**TASK TO CARRY OUT:**
Print every line of the data word for word.

*** Opening DATA TO USE ***

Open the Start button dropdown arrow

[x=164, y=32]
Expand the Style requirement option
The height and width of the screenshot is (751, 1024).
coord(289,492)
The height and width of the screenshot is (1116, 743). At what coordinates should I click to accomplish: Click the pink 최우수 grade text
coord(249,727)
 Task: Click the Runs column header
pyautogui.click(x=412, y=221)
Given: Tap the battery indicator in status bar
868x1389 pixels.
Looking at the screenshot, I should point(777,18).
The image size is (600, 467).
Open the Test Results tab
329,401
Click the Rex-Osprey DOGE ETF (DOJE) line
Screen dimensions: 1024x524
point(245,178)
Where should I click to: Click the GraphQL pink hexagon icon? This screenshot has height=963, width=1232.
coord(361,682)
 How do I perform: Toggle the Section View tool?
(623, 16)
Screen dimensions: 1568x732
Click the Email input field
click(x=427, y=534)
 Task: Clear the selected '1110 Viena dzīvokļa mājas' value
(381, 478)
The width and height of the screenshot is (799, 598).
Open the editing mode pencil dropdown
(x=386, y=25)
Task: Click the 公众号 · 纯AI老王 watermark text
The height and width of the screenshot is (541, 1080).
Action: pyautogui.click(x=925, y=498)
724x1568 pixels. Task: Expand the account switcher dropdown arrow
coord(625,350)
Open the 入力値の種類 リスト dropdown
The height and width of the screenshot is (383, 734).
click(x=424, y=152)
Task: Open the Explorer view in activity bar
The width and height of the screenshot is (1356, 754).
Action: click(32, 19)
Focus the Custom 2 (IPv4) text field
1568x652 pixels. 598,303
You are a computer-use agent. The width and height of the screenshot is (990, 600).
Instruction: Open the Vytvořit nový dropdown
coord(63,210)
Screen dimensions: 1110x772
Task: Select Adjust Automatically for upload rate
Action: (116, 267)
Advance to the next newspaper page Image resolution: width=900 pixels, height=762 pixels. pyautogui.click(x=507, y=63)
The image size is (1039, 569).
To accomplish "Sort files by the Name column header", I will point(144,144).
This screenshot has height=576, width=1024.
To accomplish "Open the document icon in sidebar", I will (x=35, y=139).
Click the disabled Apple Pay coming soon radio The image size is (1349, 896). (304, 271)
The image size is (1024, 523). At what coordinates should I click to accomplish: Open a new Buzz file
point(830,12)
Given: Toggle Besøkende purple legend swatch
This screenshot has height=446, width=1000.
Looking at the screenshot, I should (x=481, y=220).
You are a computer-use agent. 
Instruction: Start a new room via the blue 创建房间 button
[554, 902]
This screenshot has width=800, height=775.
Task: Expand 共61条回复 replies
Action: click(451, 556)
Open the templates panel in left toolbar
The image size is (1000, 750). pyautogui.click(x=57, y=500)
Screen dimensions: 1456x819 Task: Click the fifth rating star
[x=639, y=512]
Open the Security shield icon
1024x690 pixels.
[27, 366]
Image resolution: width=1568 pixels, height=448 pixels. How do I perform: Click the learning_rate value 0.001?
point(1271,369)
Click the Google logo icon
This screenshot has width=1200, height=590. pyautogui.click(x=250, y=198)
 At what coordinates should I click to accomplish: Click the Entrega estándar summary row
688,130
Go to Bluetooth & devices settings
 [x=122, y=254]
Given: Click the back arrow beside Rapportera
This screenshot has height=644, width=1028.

*** Closing DATA TO USE ***

**OUTPUT OF THE TASK:**
Open the Start button dropdown arrow

[x=164, y=32]
Expand the Style requirement option
The height and width of the screenshot is (751, 1024).
coord(289,492)
The height and width of the screenshot is (1116, 743). At what coordinates should I click to accomplish: Click the pink 최우수 grade text
coord(249,727)
 Task: Click the Runs column header
pyautogui.click(x=412, y=221)
Given: Tap the battery indicator in status bar
868x1389 pixels.
Looking at the screenshot, I should point(777,18).
The image size is (600, 467).
Open the Test Results tab
329,401
Click the Rex-Osprey DOGE ETF (DOJE) line
Screen dimensions: 1024x524
point(245,178)
Where should I click to: Click the GraphQL pink hexagon icon? This screenshot has height=963, width=1232.
coord(361,682)
 How do I perform: Toggle the Section View tool?
(623, 16)
Screen dimensions: 1568x732
Click the Email input field
click(x=427, y=534)
 Task: Clear the selected '1110 Viena dzīvokļa mājas' value
(381, 478)
The width and height of the screenshot is (799, 598).
Open the editing mode pencil dropdown
(x=386, y=25)
Task: Click the 公众号 · 纯AI老王 watermark text
The height and width of the screenshot is (541, 1080).
Action: pyautogui.click(x=925, y=498)
724x1568 pixels. Task: Expand the account switcher dropdown arrow
coord(625,350)
Open the 入力値の種類 リスト dropdown
The height and width of the screenshot is (383, 734).
click(x=424, y=152)
Task: Open the Explorer view in activity bar
The width and height of the screenshot is (1356, 754).
Action: click(32, 19)
Focus the Custom 2 (IPv4) text field
1568x652 pixels. 598,303
You are a computer-use agent. The width and height of the screenshot is (990, 600).
Instruction: Open the Vytvořit nový dropdown
coord(63,210)
Screen dimensions: 1110x772
Task: Select Adjust Automatically for upload rate
Action: (116, 267)
Advance to the next newspaper page Image resolution: width=900 pixels, height=762 pixels. pyautogui.click(x=507, y=63)
The image size is (1039, 569).
To accomplish "Sort files by the Name column header", I will point(144,144).
This screenshot has height=576, width=1024.
To accomplish "Open the document icon in sidebar", I will (x=35, y=139).
Click the disabled Apple Pay coming soon radio The image size is (1349, 896). (304, 271)
The image size is (1024, 523). At what coordinates should I click to accomplish: Open a new Buzz file
point(830,12)
Given: Toggle Besøkende purple legend swatch
This screenshot has height=446, width=1000.
Looking at the screenshot, I should (x=481, y=220).
You are a computer-use agent. 
Instruction: Start a new room via the blue 创建房间 button
[554, 902]
This screenshot has width=800, height=775.
Task: Expand 共61条回复 replies
Action: click(451, 556)
Open the templates panel in left toolbar
The image size is (1000, 750). pyautogui.click(x=57, y=500)
Screen dimensions: 1456x819 Task: Click the fifth rating star
[x=639, y=512]
Open the Security shield icon
1024x690 pixels.
[27, 366]
Image resolution: width=1568 pixels, height=448 pixels. How do I perform: Click the learning_rate value 0.001?
point(1271,369)
Click the Google logo icon
This screenshot has width=1200, height=590. pyautogui.click(x=250, y=198)
 At what coordinates should I click to accomplish: Click the Entrega estándar summary row
688,130
Go to Bluetooth & devices settings
 [x=122, y=254]
Given: Click the back arrow beside Rapportera
This screenshot has height=644, width=1028.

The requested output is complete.